By Matt Smith
DUBAI (Reuters) - Saudi retail investors face hefty losses after a royal decree ordered the liquidation of Saudi Integrated Telecom Co (SITC), which floated its shares in an initial public offer (IPO) in 2011 but never started operations.
SITC's failure highlights the dominance of speculative retail traders in the Saudi market, who chase rising prices with little regard for fundamental valuations.
"Investors are shocked," said Mohammad Omran, a member of the Saudi Economic Association (SEA). "The CMA made a big mistake by allowing the IPO to go ahead."
About 20 investors protested outside the offices of the Capital Market Authority (CMA) on Tuesday, local newspaper Twasul said, and although such protests are rare in the kingdom, where demonstrations are banned, the newspaper carried photographs of demonstrators holding up placards, one of which read, "Save the shareholders of Integrated and their families".
The CMA bourse regulator halted trading in SITC's shares on February 5 when the stock was trading at 24.35 riyals, more than double the initial public offer price of 10 riyals but half the all-time closing high of 50.50 riyals hit in March 2012, which valued the company at 5.05 billion Saudi riyals ($1.35 billion).
However, some shareholders at least could be in line to get a pay-out from the liquidation committee, which comprises the CMA, the Ministry of Commerce and the telecoms regulator, as the company had 100 million shares in issue and reported net assets of 910 million riyals at the end of 2012.
"In the case of liquidation, this amount will be distributed to the shareholders after reimbursement of any outstanding debts such as wages, rent, bills, etcetera," said Ibrahim Alnaseri, SITC's legal adviser and spokesman.

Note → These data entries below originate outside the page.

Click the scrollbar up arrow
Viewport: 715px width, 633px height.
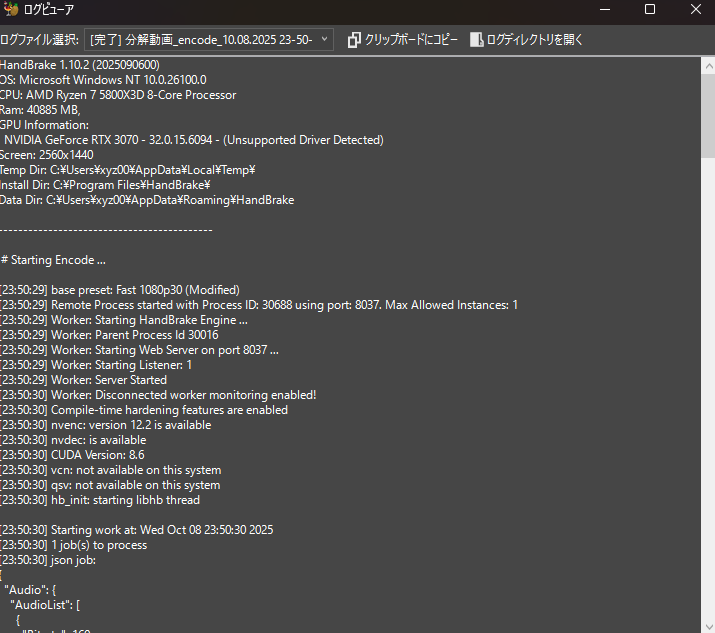pyautogui.click(x=707, y=65)
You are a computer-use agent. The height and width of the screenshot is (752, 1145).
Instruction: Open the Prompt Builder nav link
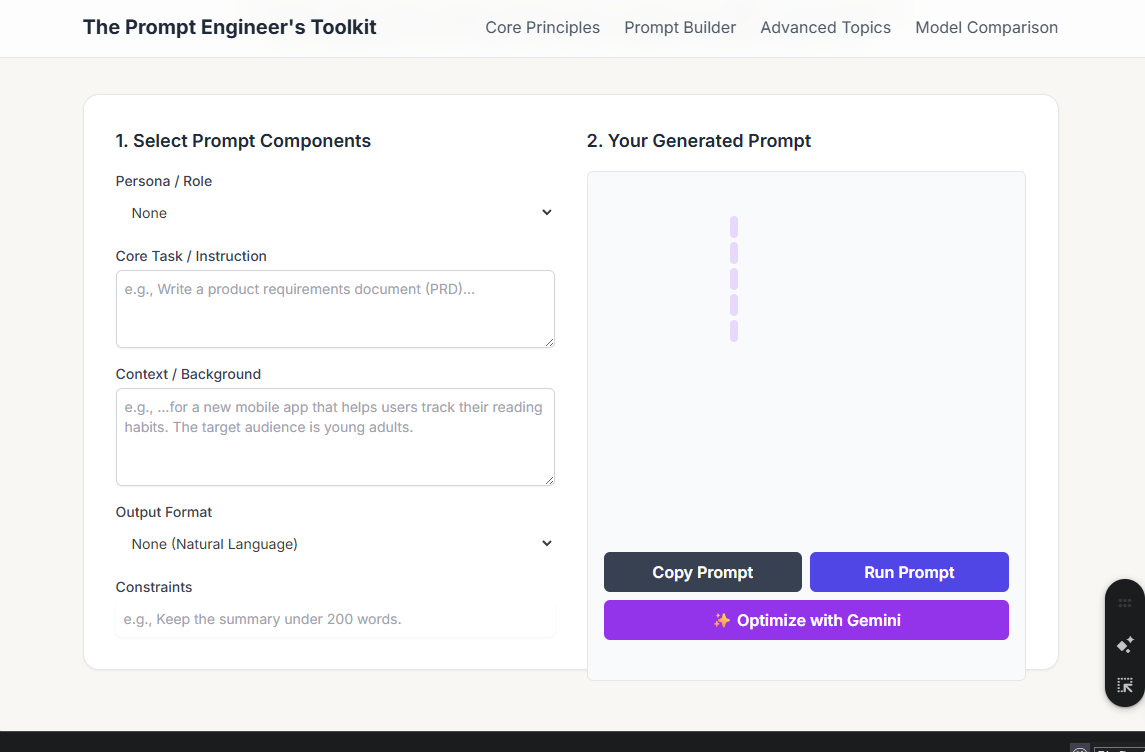click(x=680, y=28)
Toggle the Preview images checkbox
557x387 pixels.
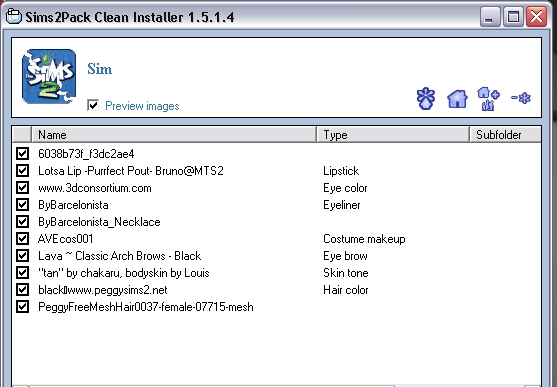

He did not specify the likely value of these debts, but said they were likely to be minor due to the company's "small number of employees and limited activities".
At the end of last year the company was still sitting on cash and equivalents of 816 million riyals, according to Thomson Reuters data.
King Abdullah's decree said that the company should be liquidated within six months and the priority in the repaying of its obligations is to its non-founder subscribers and shareholders.
The monarch ordered the company's liquidation last month after promising in 2012 to ensure trading rules applied to everyone, including the ruling al-Saud family. The company's chairman is Prince Saud bin Khaled bin Abdullah Al Saud.
Prince Saud owned a 43 percent stake in SITC as recently as last September, according to Thomson Reuters data. This was held through various holding companies and these and other founding shareholders made a winning bid in 2007 of 1 billion riyals for a license to provide fixed-line services.
The founding shareholders were to pay 650 million riyals of this fee, with the other 350 million riyals to be raised through an initial public share offer and a 5 percent stake sale to the state pension fund.
SITC concluded its IPO and listed in June 2011, despite still not receiving its telecoms operating license and recorded no revenue that year or in 2012, Thomson Reuters data shows.
The founding shareholders did not pay up for their part of the license fee until January this year, according to a stockmarket filing, but the company told Reuters it had provided the regulator in the interim with a bank guarantee in lieu of immediate payment of the fee.
However, the company's shares were suspended after the founding shareholders withdrew 260 million riyals of the IPO proceeds, with trading resuming after this money was returned.
In the IPO prospectus the founding shareholders committed to provide an additional 2.7 billion riyals to fund the company's operations. This was to be paid in four installments after the company had received its telecom license.
But the Communications and Information Technology Commission (CITC) has refused to grant SITC its license, saying it had failed to meet requirements, it said in an emailed statement to Reuters. It did not explain what those requirements were.
Alnaseri said the firm would fight on. "The company believes it should receive the license, and it will take all possible legal measures towards (achieving) this," he said.
Asked how and when the company would appeal against the liquidation order, Alnaseri said: "That will depend on the rules of liquidation, which are supposed to be set by the liquidation committee."